__The problem__: Word for word, retype the lines from the one containing "Screen dimensions: 1256x910" to the one containing "Click the RefWindow1Mins hexagon window icon" below, keeping both end lines and dropping the pictures.

__Data supplied__:

▬▬▬

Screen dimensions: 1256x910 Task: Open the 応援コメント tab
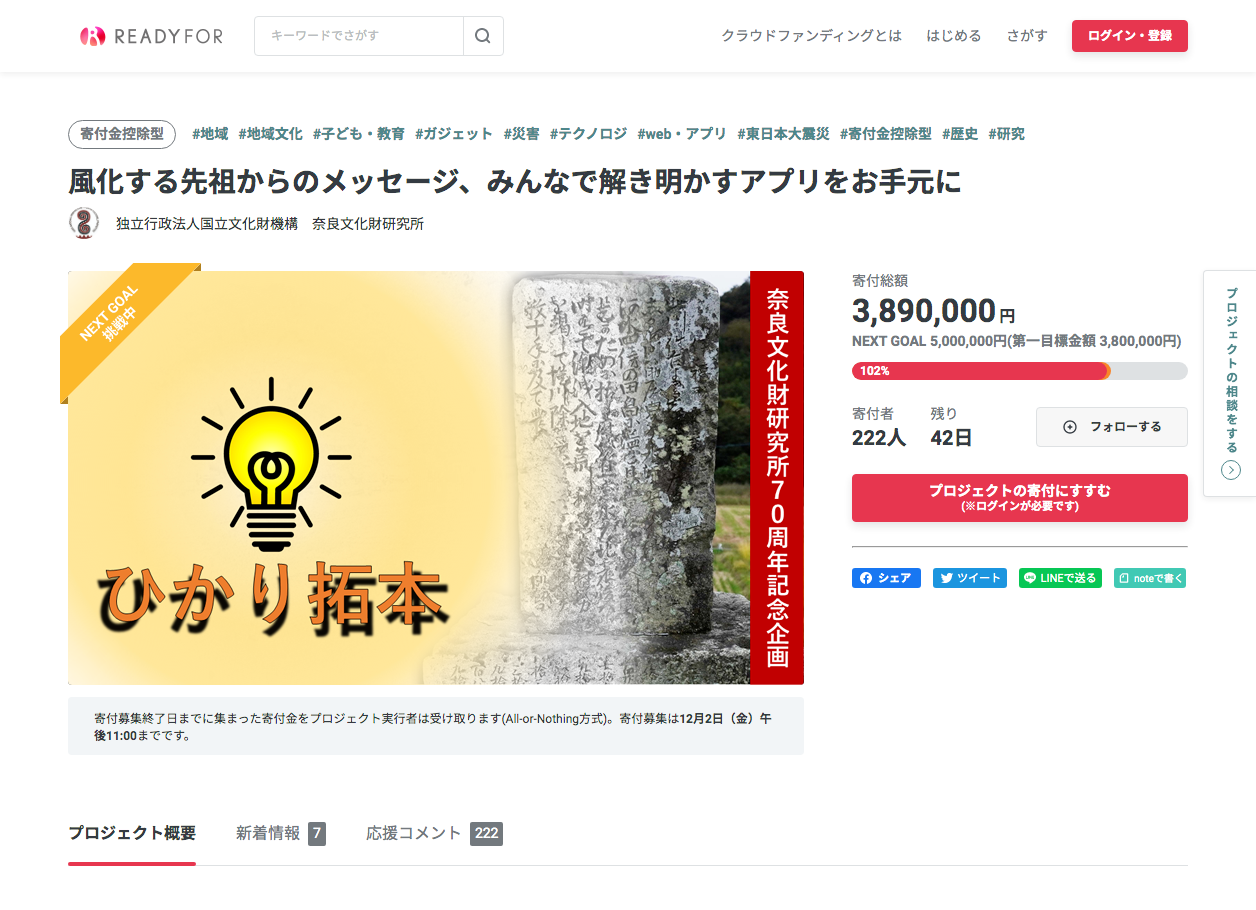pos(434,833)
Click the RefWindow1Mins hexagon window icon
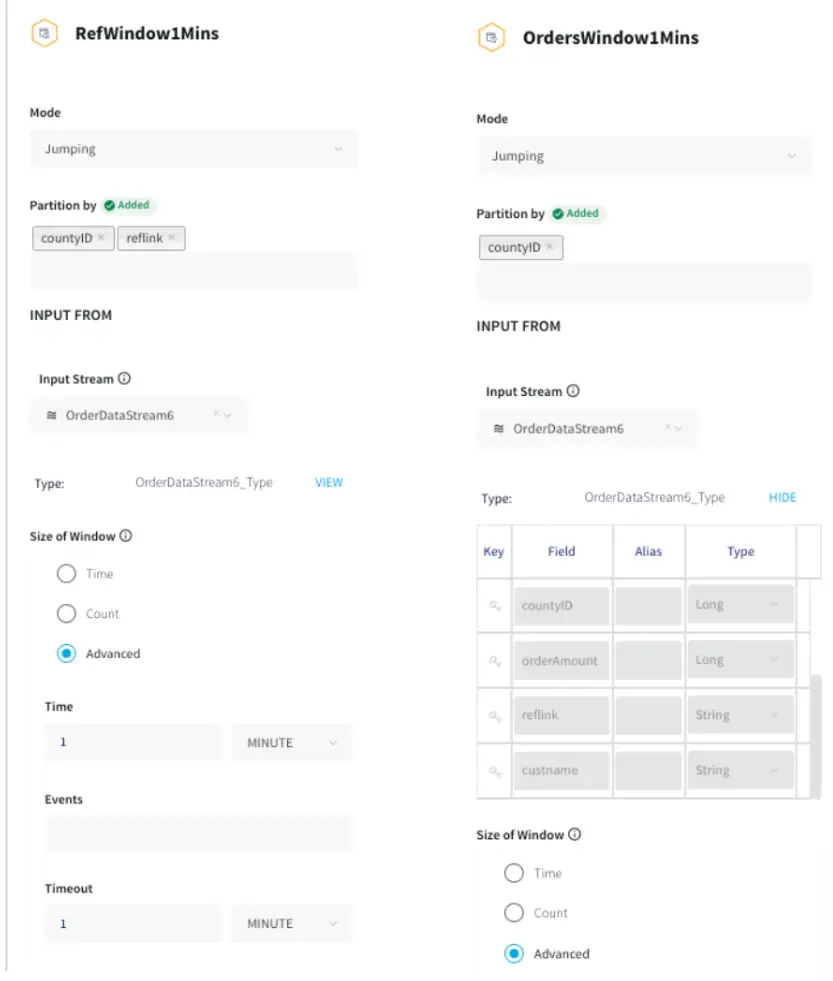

▬▬▬

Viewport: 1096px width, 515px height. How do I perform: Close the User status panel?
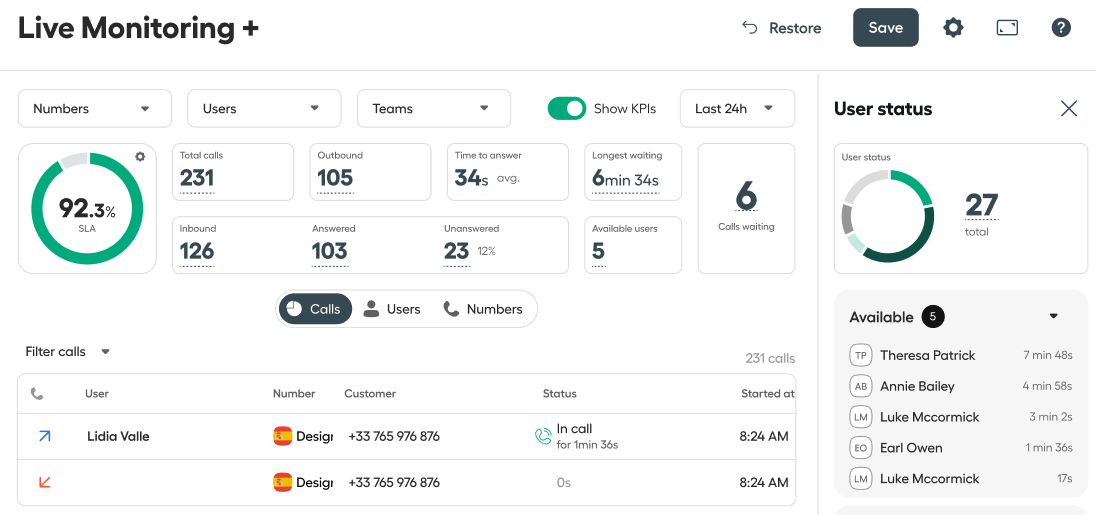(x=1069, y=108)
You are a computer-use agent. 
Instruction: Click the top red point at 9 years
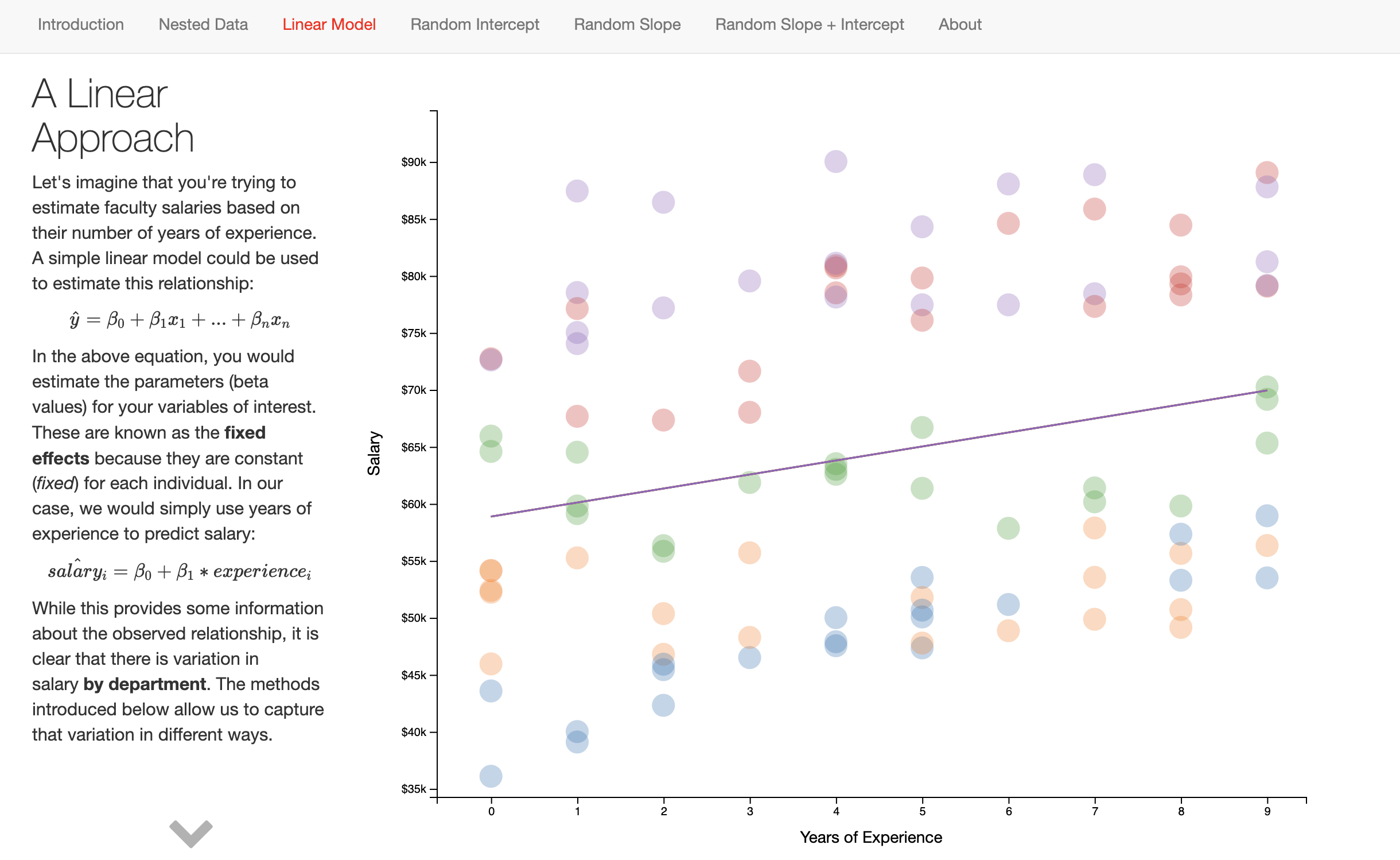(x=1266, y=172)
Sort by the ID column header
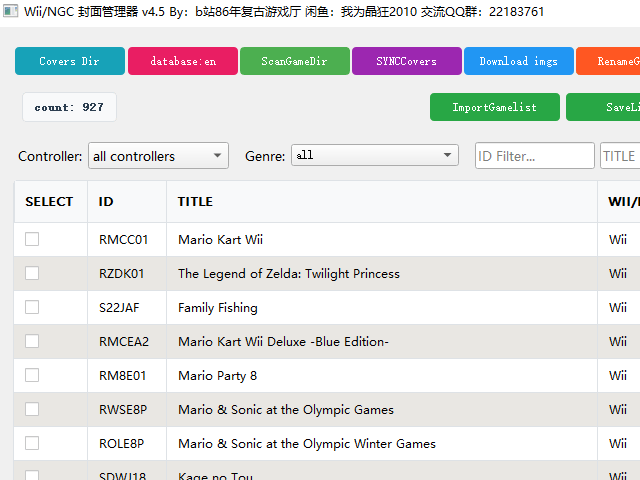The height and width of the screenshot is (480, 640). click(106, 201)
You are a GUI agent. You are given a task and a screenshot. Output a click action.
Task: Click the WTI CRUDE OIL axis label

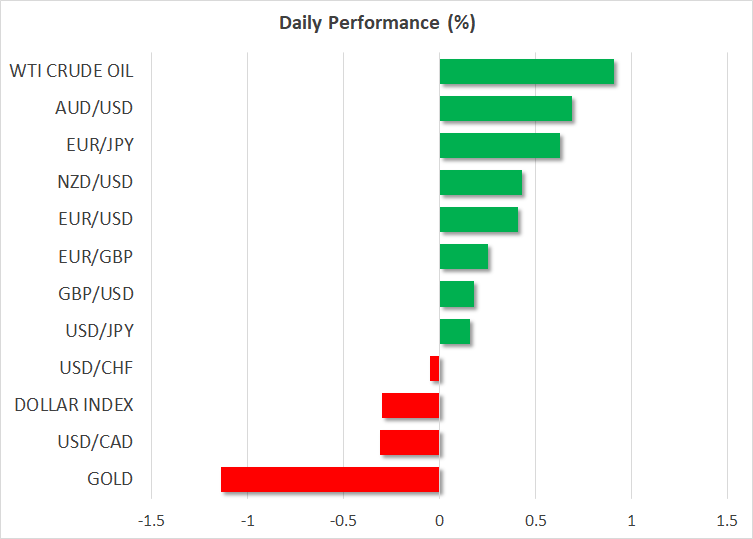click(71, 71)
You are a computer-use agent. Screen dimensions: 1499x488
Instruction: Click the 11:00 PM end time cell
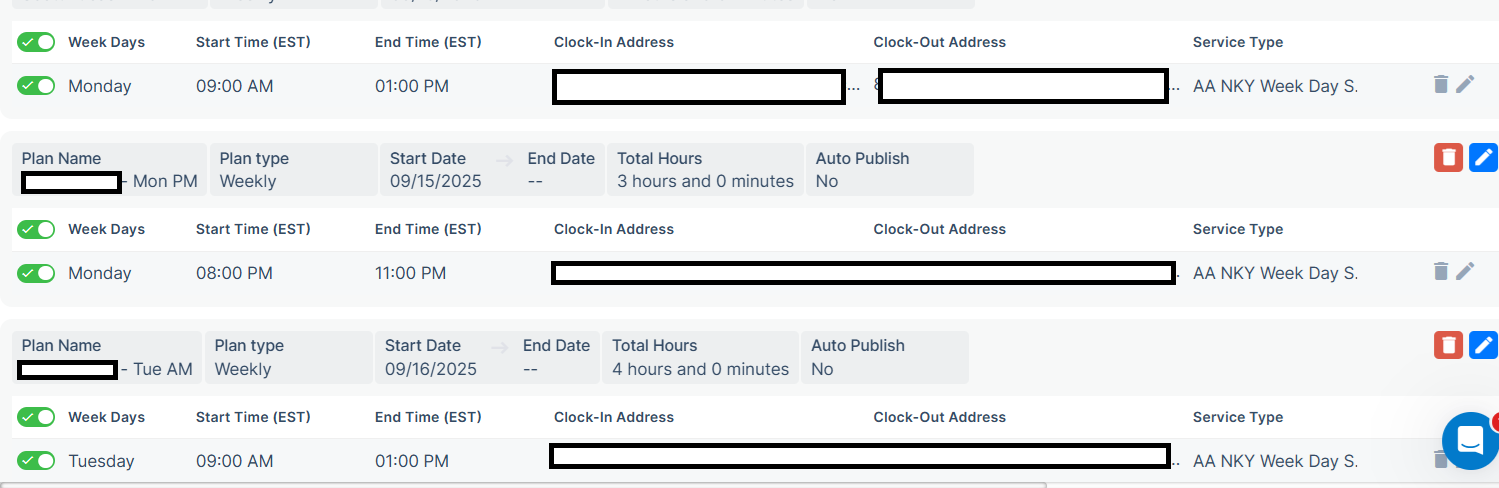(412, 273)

▬▬▬

__Response box__:
Screen dimensions: 1256x910 Task: Open the 応援コメント tab
pos(434,833)
Click the RefWindow1Mins hexagon window icon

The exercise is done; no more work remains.